Dem Kläger steht es jederzeit offen, das Pachtland zurückzugeben, wenn auch nicht durch einseitige Kündigung einer Teilfläche, so doch durch entsprechende Vereinbarung mit dem Verpächter. Die Motive, die den Kläger bislang veranlaßt haben, von der Rückgabe des gesamten Pachtlandes abzusehen, sind rechtlich ohne Bedeutung. Maßgebend ist vielmehr allein, daß er das Pachtland noch nicht zurückgegeben hat.

Dem Gedankengang des SG bei der Auslegung des § 2 Abs. 3 GAL vermag der Senat nicht zu folgen. Schon der Ausgangspunkt des SG ist unrichtig, wenn es meint, von der Vollendung des 74. Lebensjahres des Unternehmers an, erfülle allein schon der Verlust der Unternehmereigenschaft die Voraussetzung der Abgabe.
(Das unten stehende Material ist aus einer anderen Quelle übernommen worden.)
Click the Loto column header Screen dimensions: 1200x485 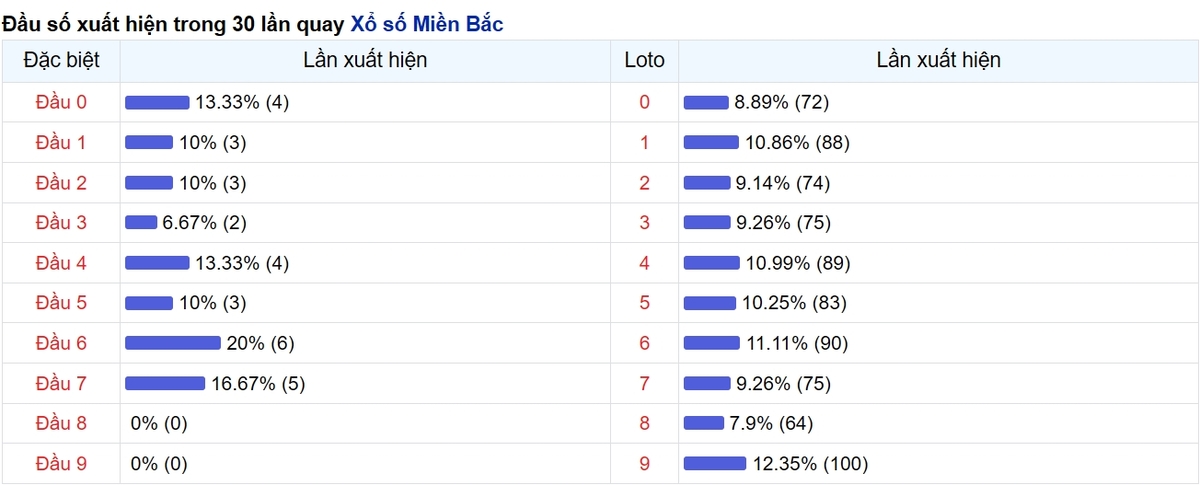(644, 60)
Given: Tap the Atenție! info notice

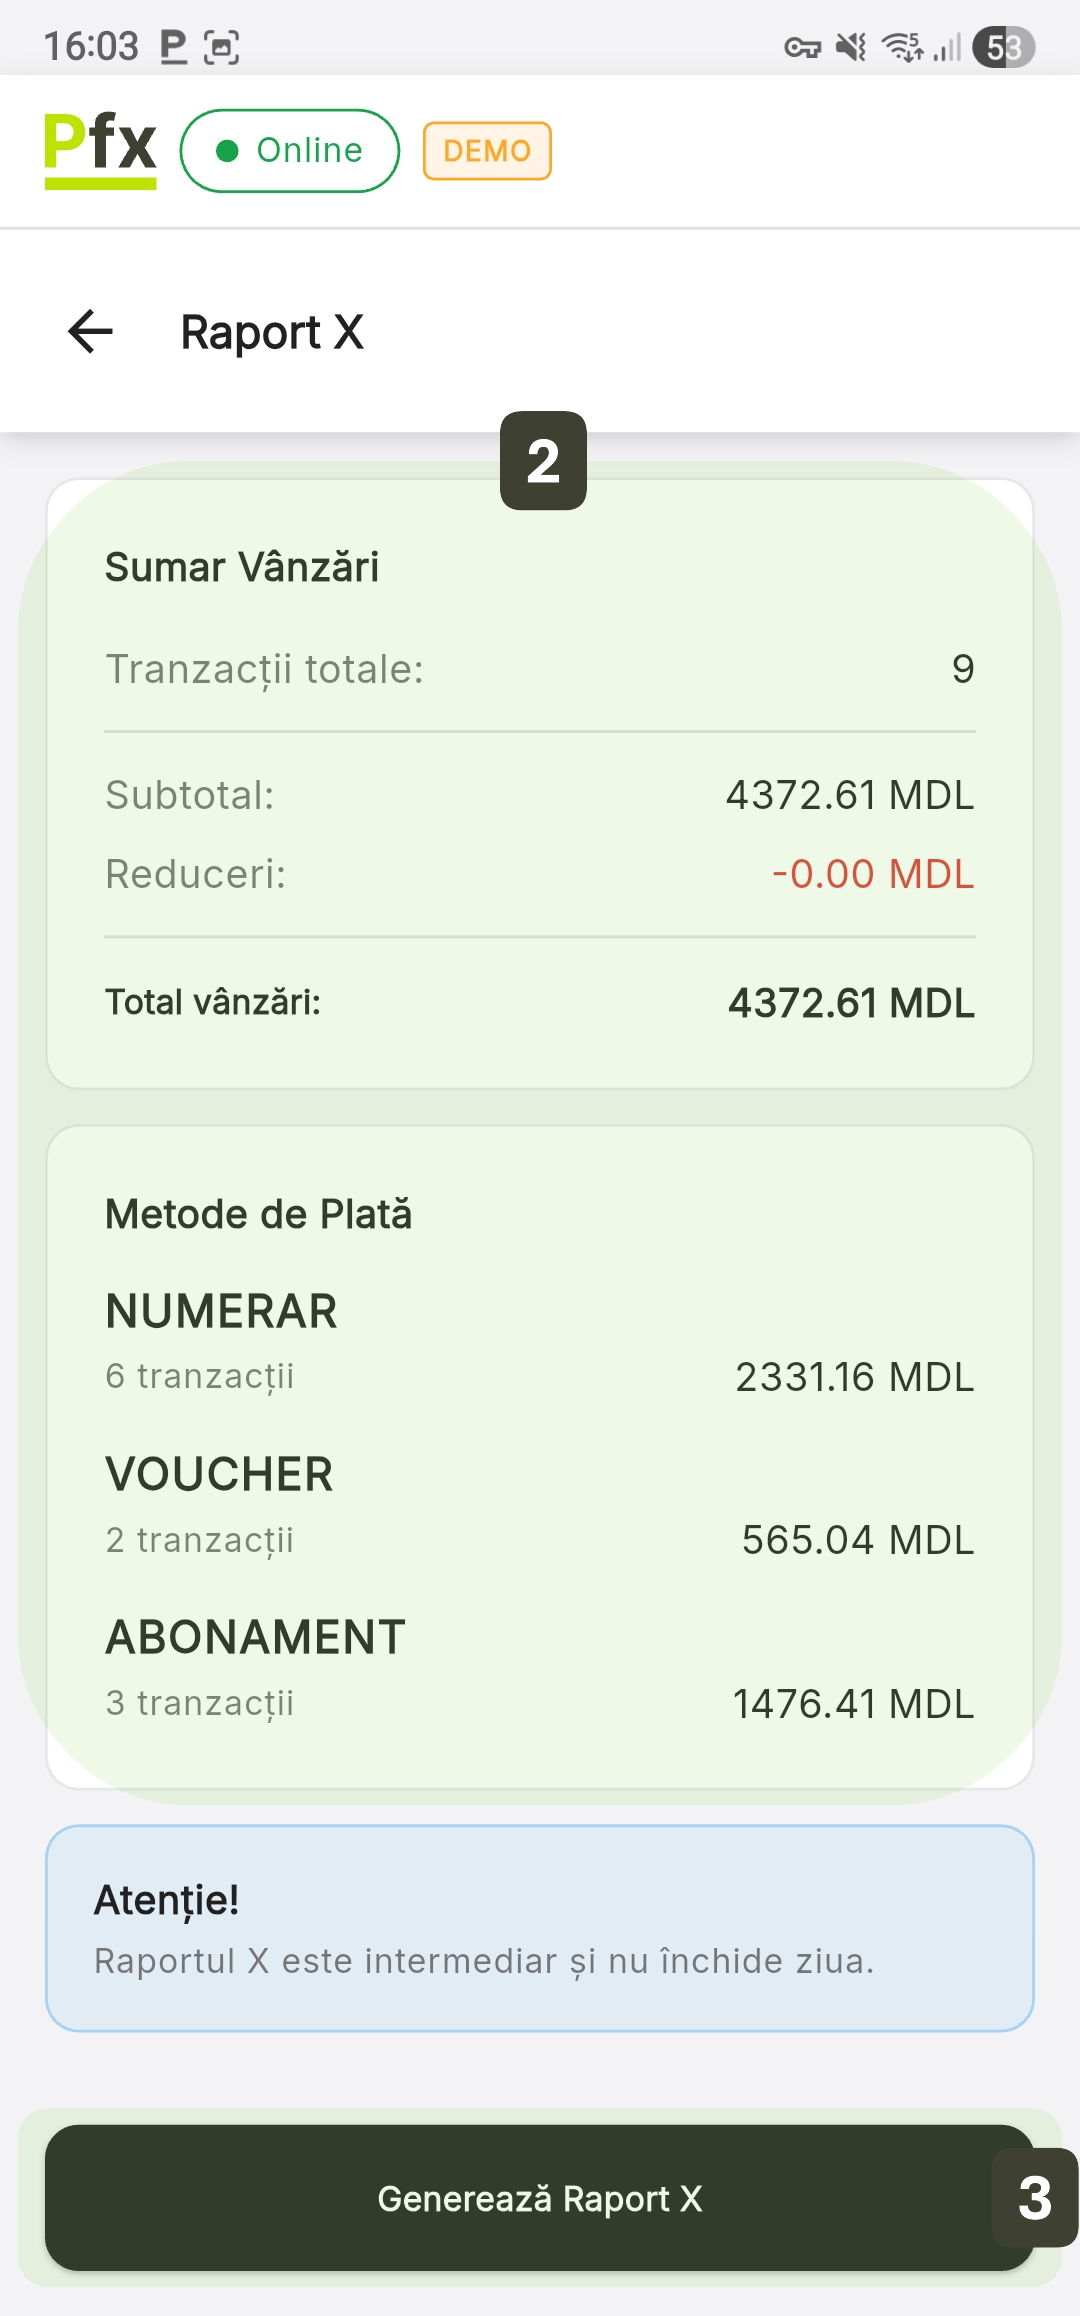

Es verkennt, daß die Abgabe, wenn mit ihr kein Eigentumsübergang verbunden ist, - außer bei der Rückgabe von Pachtland (siehe obige Ausführungen) - für einen Gesamtzeitraum von mindestens neun Jahren schriftlich vereinbart sein muß, auch wenn eine solche Vereinbarung erst nach Vollendung des 65. Lebensjahres erfolgt. Ist demnach ein landwirtschaftlicher Unternehmer bei Verpachtung von Eigenland älter als 65 Jahre, so verlängert sich die notwendige Pachtdauer unter Umständen weit über sein 74. Lebensjahr hinaus. Die Ansicht des SG liefe im Ergebnis darauf hinaus, jedem ehemaligen landwirtschaftlichen Unternehmer, der das 74. Lebensjahr vollendet hat, Altersgeld zuzubilligen, ohne Rücksicht darauf, ob er Eigentümer oder Pächter eines landwirtschaftlichen Unternehmens ist, wenn er das Land nur nicht mehr bewirtschaftet. Eine derartig weitgehende Gesetzesauslegung verbietet sich jedoch, weil der Gesetzgeber offensichtlich eine andere Regelung gewollt hat, wie der Wortlaut des § 2 Abs. 3 Satz 2 GAL zeigt.

Weil somit eine Abgabe im Sinne des GAL nicht vorliegt, fehlt es an einer wesentlichen Voraussetzung zur Gewährung von Altersgeld. Auf die Sprungrevision der Beklagten muß deshalb das angefochtene Urteil aufgehoben und die Klage in vollem Umfang abgewiesen werden.

Die Kostenentscheidung beruht auf § 193 des Sozialgerichtsgesetzes.